# Another Super Large Ambrosia Maple



## gvwp (Feb 16, 2018)

This log came from one of our logging jobs. I've been trying to get to this tree for 3 years now. Grew in a very wet part of the job and I finally was given a window to get the tree out. It was surrounded by a lot of other trees that had to be cut first. About 50 feet from the edge of a farm field. The field would be dry as a bone but where the tree was located was wet most of the time so it made it difficult to remove but I finally was able to get the job done. What a reward. As expected the tree was FULL of figure. As a bonus much of it contained curly figure as well. A beautiful HUGE butt log. 43" and oversize even for my mill but we were able to get it broken down. Here are a few pictures.

Reactions: Like 4 | EyeCandy! 13 | Way Cool 4


----------



## DKMD (Feb 16, 2018)

Sweet mother load!

Reactions: Agree 2


----------



## Nature Man (Feb 16, 2018)

Not sure it gets much better than that! Are you planning to offer any deals on WB? Chuck

Reactions: Agree 1


----------



## Eric Rorabaugh (Feb 16, 2018)

Beautiful is all I can say!


----------



## Nature Man (Feb 16, 2018)

Nature Man said:


> Not sure it gets much better than that! Are you planning to offer any deals on WB? Chuck


Saw that you already did... Chuck


----------



## woodtickgreg (Feb 16, 2018)

Very nice, so fun to open a log and see all of that! Turning blanks!!!!!!

Reactions: Like 1


----------



## gvwp (Feb 17, 2018)

Nature Man said:


> Saw that you already did... Chuck



Actually this log was cut into 3/8" and 1/2" lumber.

Reactions: Thank You! 1


----------



## gvwp (Feb 17, 2018)

woodtickgreg said:


> Very nice, so fun to open a log and see all of that! Turning blanks!!!!!!



All thin lumber from this log Greg. The super heavy logs normally are sawn to make thin lumber 1/8" to 1/2". We get a LOT of logs for turning blanks too. 

Approximately 820 square feet of 3/8" and 1/2" lumber from this log.

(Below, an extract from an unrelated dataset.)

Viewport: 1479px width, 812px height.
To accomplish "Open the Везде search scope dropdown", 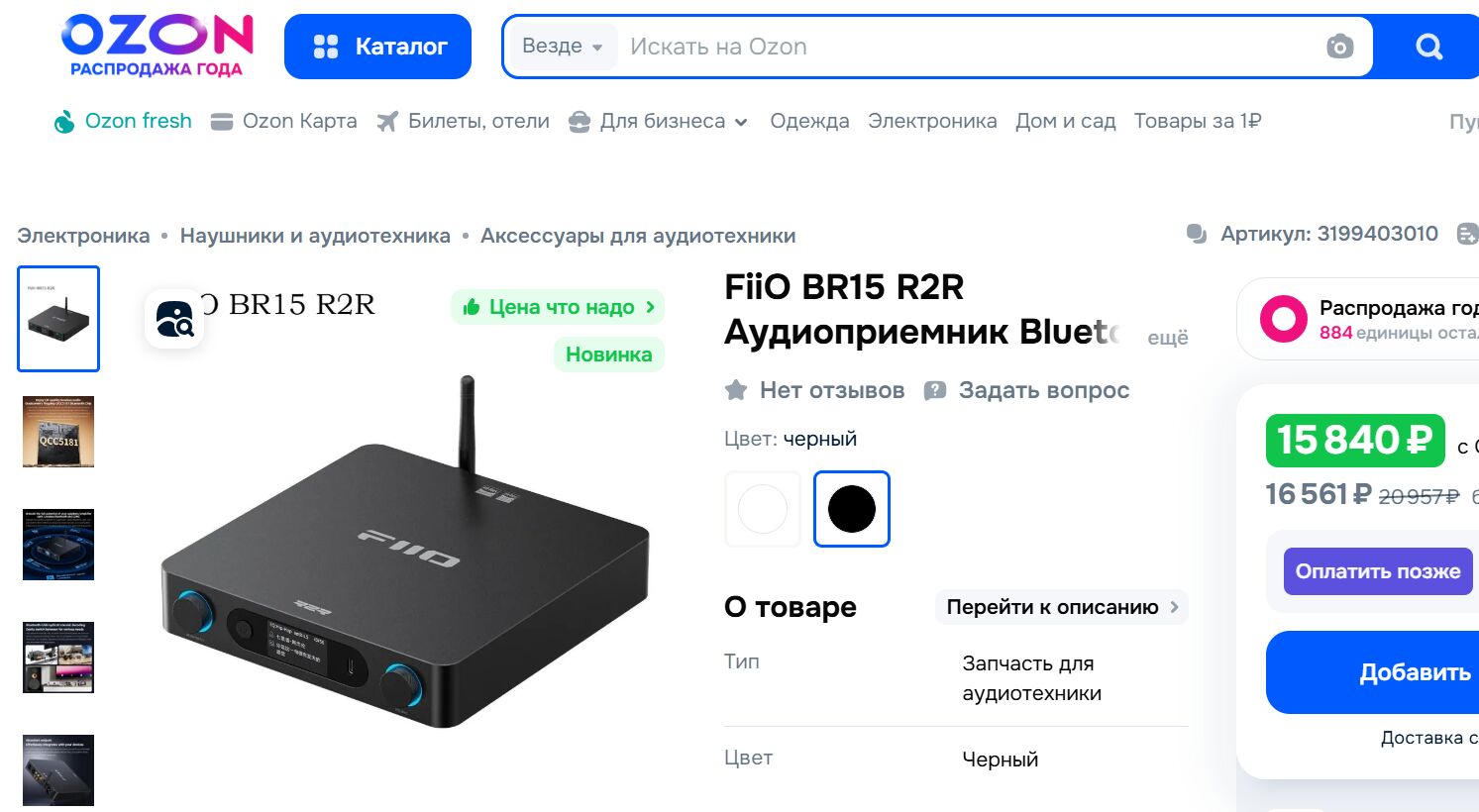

This will go in the kiln the first of the week and will be ready in about 30 days.

Reactions: Like 1 | Way Cool 6


----------



## David Van Asperen (Feb 17, 2018)

Wow David that is crazy cool. 
Did not know that it was sawn into thin lumber but 1/2 inch makes great scroll saw blanks. I would be extremely interested in some if you were to sell some here.
That is one amazing log


----------



## woodtickgreg (Feb 18, 2018)

What is the thin lumber used for? Or should I say what market are the thin stock milled for?

Reactions: Agree 1


----------



## gman2431 (Feb 19, 2018)

woodtickgreg said:


> What is the thin lumber used for? Or should I say what market are the thin stock milled for?



Glad you asked cause I was curious also and forgot to type a reply.


----------



## woodtickgreg (Feb 19, 2018)

gman2431 said:


> Glad you asked cause I was curious also and forgot to type a reply.

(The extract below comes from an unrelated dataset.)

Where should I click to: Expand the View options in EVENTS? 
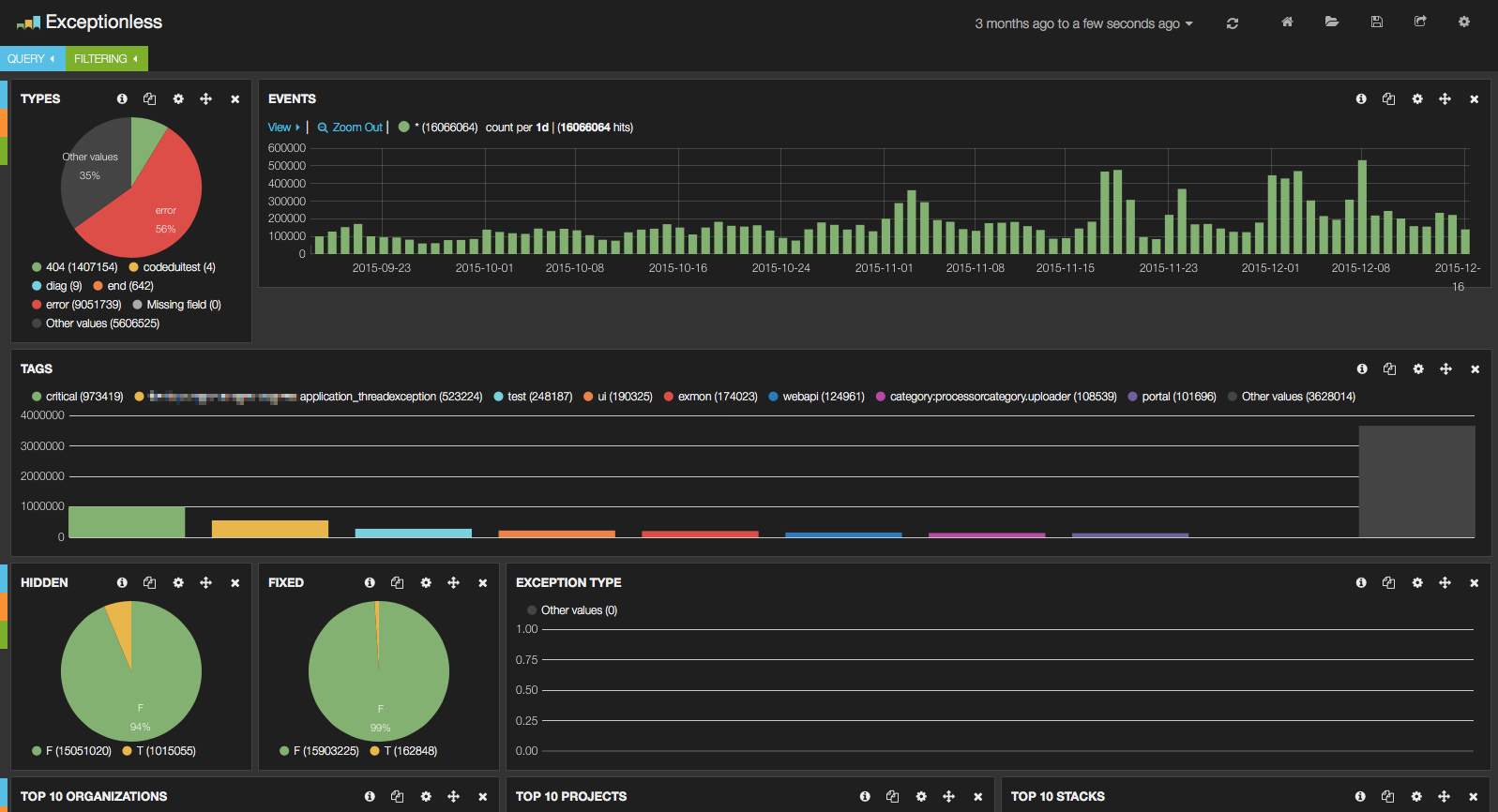(x=283, y=128)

He answered me in another convo.
It's for the hobbiest and wood worker, not for commercial sales as I thought it might be. So for anything a wood worker might need thin stock for, that way you don't have to plane down your thick boards to get thins I guess.

Reactions: Informative 1


----------



## Allen Tomaszek (Feb 20, 2018)

Nice looking log and lumber!


----------